Marianne Hauser | March/April 1990
When I prepared to address the meting, I realized to what extent sex bias resembles old age bias. As a "senior citizen" and writer I've been subjected to either prejudice. But you may be any age to see the connection. Just watch some TV sitcom which drags in (with evident uneasiness) a gay man, or (with gross humor) a dotty grandma, and the parallel becomes blatantly clear. We are supposed to burst into moronic laughter. Old age and homosexuality are popular material for a joke.
Now in my late seventies. I'm demoted to a dispensable second-rate person. However, my professional adventure in sex bias goes back a good fifty years. I was then working for The New York Times from whence arrived a first novel for reviewing. I've forgotten the author's name, but I acutely remember the shock when I read on the blurb that the book was published posthumously. The young author had killed himself.
The plot—a thinly disguised affair between two male lovers—was treated with intelligence. And though it wasn't the greatest first novel, it deserved a favorable write-up, if only for the author's and publisher's courage. Homosexuality was among the most sacred of American taboos.
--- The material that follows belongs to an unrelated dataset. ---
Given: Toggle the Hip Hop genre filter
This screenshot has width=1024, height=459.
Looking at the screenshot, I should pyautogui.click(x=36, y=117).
In fact it was the taboo which had driven the young man to suicide. Because of its theme—the manuscript had gone through so many rejections—he ended up rejecting his own self. I learned this from a thank-you note his agent sent me after my review had appeared. Regarding the Sunday Times, I doubt that its high-toned book editor would ever have sent the novel out for reviewing, had he bothered to find out what was happening between the covers. And since he rarely gave mine or anyone else's reviews more than a cursory glance, he probably missed my point altogether.
Over half a century has passed since then. But in the nether world of literature, ambivalence toward sexual mores or gender persists. I'm speaking now as a fictionist. Most of my work is written in the first person, often through a male narrator. To me this procedure isn't the least odd. In literature the author's gender is irrelevant—as in all art. So I was puzzled when, upon publication of an early novel, a critic asked why I, a woman, should attempt to identify with a man to the extent where he becomes her persona. This naïve question in an otherwise discerning critique was raised in 1947 A.D. and will not give up the ghost.
Unfortunately, the question is by no means restricted to the mystique of the book world. I hear it from "normal" people—students, readers. Perhaps our culture is so entrapped in literal interpretation, we tend to forget that art is by necessity and nature a magic show. The gender switch is merely one of many switches, transferences, disguises, masks—tricks, if you will—through which the writer travels to create an epiphany.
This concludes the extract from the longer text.